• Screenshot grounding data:
———

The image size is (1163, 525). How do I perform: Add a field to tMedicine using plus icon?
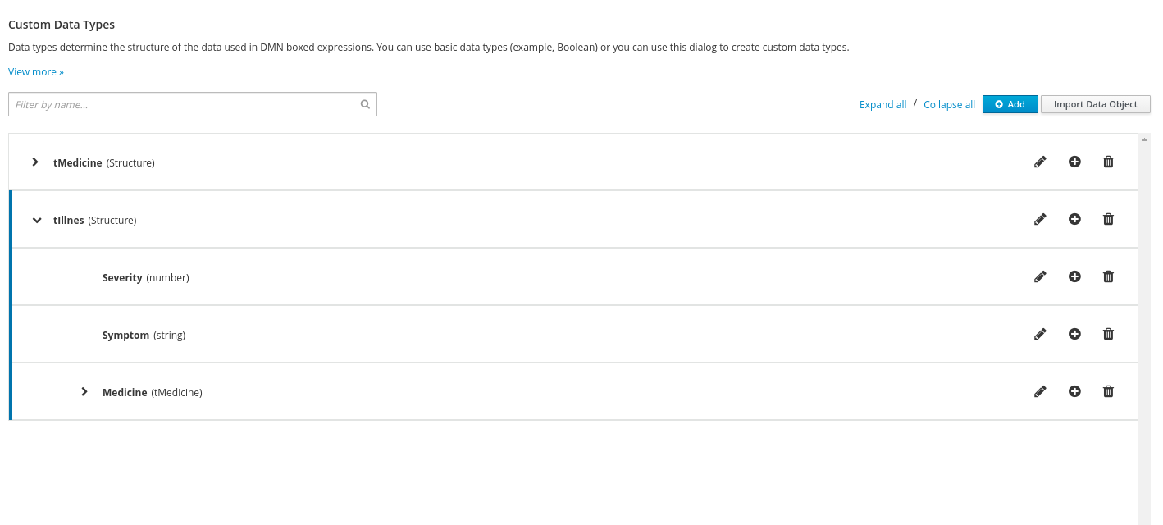(1074, 162)
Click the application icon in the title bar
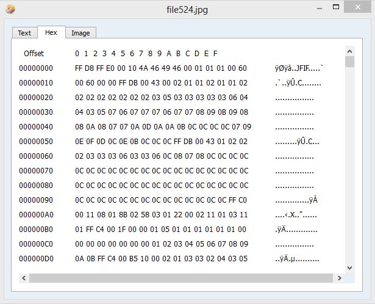 click(x=10, y=10)
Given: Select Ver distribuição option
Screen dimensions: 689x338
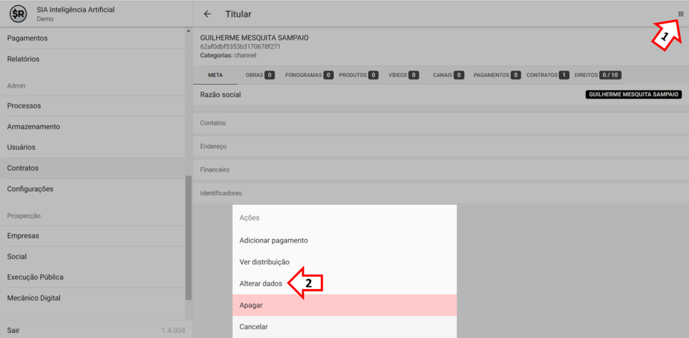Looking at the screenshot, I should (264, 262).
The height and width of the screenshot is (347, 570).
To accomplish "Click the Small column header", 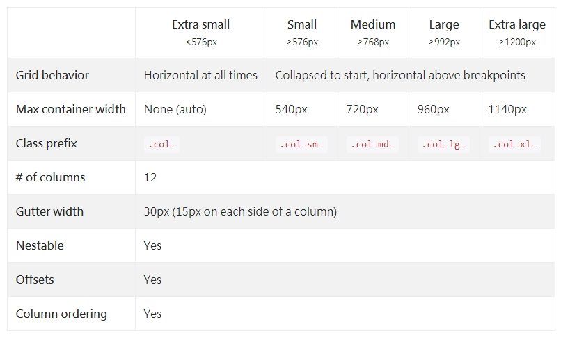I will coord(302,25).
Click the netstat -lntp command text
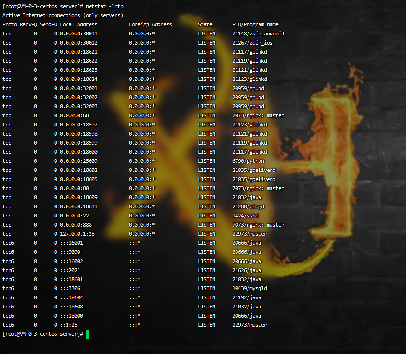Viewport: 406px width, 354px height. coord(104,6)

———

Every line above in the stretch from the one with "Click the application icon in the title bar" through the one with "The height and" is to be transcribed exactly, ends included. No picture is copied.

Click the application icon in the title bar
 click(x=10, y=10)
Given: Select Ver distribuição option
Screen dimensions: 689x338
Looking at the screenshot, I should (264, 262).
The height and width of the screenshot is (347, 570).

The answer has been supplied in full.